Fig. 3. Identification of the affected signaling pathway using western blot analysis. A549 cells were treated with 6b, 6h and 6i at 2 μM final concentration and were collected 24 h post-treatment. The total protein lysate was isolated and analyzed by western blotting using the corresponding antibody. Compounds 6b and 6h revealed significantly reduced levels of p-EGFR, p-STAT3 and AKT. Erlotinib was utilized as a positive control, whereas untreated cells were considered as a negative control.

Fig. 4. Regulation of EGFR and STAT3 in cells 24 h post-treatment. A549 cells were fixed, stained and observed for 24 h post-treatment with compounds 6b, 6h and 6i at a 2 μM final concentration under a confocal microscope (FLOW VIEW FV 1000 series). The Cy3 dye was used to stain both EGFR and STAT3, whereas DAPI was used as a nuclear stain. Compounds 6h and 6i showed profound inhibitory effects on the levels of EGFR and STAT3.

Fig. 5. Analysis of pro-apoptotic and anti-apoptotic proteins 24 h post-treatment. (a) The total lysate was isolated from A549 cells after 24 h of treatment with compounds 6b, 6h and 6i at 2 μM final concentrations and was analyzed by western blotting using a corresponding antibody. Compounds 6b and 6i show obvious up-regulation of apoptotic proteins including Bax, p53, p21 and caspase-3, whereas down-regulation of the anti-apoptotic protein Bcl2 was observed. Erlotinib was employed as a positive control and untreated cells were used as a negative control. (b) RNA was isolated from cells using the Trizol reagent and cDNA was synthesized. End point RT-PCR results showed p53 and Bax upregulation in cells treated with compounds 6b and 6h and 6i and a significant reduction in the levels of anti-apoptotic protein Bcl2.

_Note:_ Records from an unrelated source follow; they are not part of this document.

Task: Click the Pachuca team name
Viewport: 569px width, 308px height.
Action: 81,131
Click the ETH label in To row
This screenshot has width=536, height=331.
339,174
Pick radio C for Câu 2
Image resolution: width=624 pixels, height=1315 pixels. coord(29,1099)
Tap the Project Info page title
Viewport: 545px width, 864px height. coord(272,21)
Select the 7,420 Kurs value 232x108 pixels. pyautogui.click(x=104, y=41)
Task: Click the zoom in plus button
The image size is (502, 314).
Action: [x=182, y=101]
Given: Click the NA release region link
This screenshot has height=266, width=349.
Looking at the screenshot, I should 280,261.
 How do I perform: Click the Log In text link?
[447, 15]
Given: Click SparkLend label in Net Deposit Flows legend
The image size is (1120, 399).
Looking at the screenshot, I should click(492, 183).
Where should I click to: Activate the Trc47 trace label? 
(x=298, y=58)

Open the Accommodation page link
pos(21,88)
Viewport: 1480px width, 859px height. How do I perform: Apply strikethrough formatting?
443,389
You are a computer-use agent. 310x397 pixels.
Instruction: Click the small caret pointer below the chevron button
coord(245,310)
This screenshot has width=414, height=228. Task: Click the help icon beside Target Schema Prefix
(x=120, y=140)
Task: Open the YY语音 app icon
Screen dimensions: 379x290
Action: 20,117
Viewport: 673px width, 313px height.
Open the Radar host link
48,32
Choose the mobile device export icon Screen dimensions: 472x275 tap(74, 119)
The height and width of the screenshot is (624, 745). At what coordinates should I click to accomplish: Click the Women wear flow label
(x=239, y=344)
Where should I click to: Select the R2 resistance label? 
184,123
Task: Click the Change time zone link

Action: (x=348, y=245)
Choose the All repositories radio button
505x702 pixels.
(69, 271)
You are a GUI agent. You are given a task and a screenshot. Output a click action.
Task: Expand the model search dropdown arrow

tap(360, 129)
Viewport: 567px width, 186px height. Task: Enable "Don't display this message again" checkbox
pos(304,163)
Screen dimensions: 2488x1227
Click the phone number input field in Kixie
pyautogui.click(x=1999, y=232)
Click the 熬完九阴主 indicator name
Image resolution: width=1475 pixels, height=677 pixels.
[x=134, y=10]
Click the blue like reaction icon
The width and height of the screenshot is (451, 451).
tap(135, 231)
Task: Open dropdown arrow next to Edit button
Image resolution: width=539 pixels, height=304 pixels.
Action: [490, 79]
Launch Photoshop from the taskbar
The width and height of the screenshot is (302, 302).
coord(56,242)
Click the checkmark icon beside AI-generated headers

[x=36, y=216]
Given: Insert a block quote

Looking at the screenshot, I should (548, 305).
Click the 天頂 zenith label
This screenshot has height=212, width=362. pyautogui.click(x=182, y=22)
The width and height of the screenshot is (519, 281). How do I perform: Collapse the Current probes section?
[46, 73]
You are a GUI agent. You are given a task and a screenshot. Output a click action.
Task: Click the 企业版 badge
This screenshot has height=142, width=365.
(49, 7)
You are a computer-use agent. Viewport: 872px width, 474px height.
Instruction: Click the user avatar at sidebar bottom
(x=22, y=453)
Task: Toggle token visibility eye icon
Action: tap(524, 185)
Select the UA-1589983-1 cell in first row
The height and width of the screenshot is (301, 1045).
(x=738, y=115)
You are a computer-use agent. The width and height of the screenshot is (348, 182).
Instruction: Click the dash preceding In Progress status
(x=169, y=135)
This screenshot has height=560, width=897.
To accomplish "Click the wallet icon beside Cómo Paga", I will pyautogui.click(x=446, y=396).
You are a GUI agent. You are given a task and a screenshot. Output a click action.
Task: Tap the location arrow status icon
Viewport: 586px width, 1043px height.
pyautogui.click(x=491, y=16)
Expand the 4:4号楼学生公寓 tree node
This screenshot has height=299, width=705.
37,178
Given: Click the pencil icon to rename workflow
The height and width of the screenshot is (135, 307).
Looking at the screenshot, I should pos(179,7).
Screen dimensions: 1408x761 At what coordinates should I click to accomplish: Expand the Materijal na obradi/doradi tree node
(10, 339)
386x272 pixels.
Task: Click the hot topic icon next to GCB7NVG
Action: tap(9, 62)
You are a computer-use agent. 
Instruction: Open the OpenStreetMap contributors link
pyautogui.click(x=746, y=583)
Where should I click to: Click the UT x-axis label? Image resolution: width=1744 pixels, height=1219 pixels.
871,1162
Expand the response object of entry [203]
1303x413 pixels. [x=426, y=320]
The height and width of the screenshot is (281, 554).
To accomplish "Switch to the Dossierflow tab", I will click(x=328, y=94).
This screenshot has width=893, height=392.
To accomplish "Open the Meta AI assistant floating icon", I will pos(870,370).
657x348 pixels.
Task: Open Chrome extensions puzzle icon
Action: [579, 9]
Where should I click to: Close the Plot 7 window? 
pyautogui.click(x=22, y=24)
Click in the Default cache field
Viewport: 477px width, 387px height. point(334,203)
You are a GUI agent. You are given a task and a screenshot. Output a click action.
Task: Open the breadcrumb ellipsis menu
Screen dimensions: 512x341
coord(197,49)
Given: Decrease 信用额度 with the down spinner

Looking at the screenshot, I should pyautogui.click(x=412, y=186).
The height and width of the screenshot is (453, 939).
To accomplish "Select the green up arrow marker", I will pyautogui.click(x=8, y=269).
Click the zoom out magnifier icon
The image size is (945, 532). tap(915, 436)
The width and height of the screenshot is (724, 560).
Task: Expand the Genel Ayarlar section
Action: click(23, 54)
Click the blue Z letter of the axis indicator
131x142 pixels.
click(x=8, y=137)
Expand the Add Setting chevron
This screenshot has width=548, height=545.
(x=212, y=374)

Fig. 6. Docking poses on EGFR. A) 2D structure of a chalcone-linked pyrazolo[1,5-a]pyrimidine with observed interactions with EGFR; B) binding pose of 6j (yellow color, EGFR is shown in green and hydrogen bonds are shown by the red dotted lines); C) superimposed pose of 6j and erlotinib; D) superimposed pose of 6j and 7a showing the difference in hydrogen bonding between the carbonyl carbons and Cys773.